WHAT IS EXPECTED:
Search the listing below for the line containing "privacyverklaring (56, 2025)". From there through the line containing "Winacties (142, 1789)", transcribe every line exactly, both ends included.

DATA FOR THIS TASK:
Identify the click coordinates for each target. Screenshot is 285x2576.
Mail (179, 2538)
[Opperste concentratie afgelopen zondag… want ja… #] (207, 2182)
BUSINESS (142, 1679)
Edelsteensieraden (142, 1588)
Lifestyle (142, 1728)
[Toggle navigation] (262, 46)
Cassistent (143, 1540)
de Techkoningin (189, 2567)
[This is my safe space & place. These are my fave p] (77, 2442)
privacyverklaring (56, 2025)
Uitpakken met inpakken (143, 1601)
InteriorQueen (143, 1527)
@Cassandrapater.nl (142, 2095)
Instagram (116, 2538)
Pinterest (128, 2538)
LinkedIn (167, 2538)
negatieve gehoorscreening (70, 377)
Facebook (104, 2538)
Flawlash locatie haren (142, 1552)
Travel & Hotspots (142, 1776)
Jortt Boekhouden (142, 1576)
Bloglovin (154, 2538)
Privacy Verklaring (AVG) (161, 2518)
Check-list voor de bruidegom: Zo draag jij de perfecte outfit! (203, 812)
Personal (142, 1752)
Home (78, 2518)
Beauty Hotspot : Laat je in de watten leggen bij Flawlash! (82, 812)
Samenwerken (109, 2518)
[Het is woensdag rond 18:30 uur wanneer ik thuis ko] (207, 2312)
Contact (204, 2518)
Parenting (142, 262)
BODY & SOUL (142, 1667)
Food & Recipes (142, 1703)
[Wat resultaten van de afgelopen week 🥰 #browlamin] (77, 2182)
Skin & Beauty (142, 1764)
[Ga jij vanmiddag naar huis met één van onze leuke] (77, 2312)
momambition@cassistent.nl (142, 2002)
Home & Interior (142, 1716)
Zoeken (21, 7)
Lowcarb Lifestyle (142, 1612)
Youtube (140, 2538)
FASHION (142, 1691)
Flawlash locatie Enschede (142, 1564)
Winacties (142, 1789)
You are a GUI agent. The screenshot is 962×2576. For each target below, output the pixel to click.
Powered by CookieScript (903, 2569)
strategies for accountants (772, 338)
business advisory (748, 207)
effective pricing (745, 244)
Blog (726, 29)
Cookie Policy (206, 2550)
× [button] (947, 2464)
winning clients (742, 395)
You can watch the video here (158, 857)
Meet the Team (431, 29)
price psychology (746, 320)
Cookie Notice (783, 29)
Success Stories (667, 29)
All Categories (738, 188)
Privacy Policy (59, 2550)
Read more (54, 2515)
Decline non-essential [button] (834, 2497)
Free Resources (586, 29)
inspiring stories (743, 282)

EXERCISE RESULT:
privacyverklaring (56, 2025)
Uitpakken met inpakken (143, 1601)
InteriorQueen (143, 1527)
@Cassandrapater.nl (142, 2095)
Instagram (116, 2538)
Pinterest (128, 2538)
LinkedIn (167, 2538)
negatieve gehoorscreening (70, 377)
Facebook (104, 2538)
Flawlash locatie haren (142, 1552)
Travel & Hotspots (142, 1776)
Jortt Boekhouden (142, 1576)
Bloglovin (154, 2538)
Privacy Verklaring (AVG) (161, 2518)
Check-list voor de bruidegom: Zo draag jij de perfecte outfit! (203, 812)
Personal (142, 1752)
Home (78, 2518)
Beauty Hotspot : Laat je in de watten leggen bij Flawlash! (82, 812)
Samenwerken (109, 2518)
[Het is woensdag rond 18:30 uur wanneer ik thuis ko] (207, 2312)
Contact (204, 2518)
Parenting (142, 262)
BODY & SOUL (142, 1667)
Food & Recipes (142, 1703)
[Wat resultaten van de afgelopen week 🥰 #browlamin] (77, 2182)
Skin & Beauty (142, 1764)
[Ga jij vanmiddag naar huis met één van onze leuke] (77, 2312)
momambition@cassistent.nl (142, 2002)
Home & Interior (142, 1716)
Zoeken (21, 7)
Lowcarb Lifestyle (142, 1612)
Youtube (140, 2538)
FASHION (142, 1691)
Flawlash locatie Enschede (142, 1564)
Winacties (142, 1789)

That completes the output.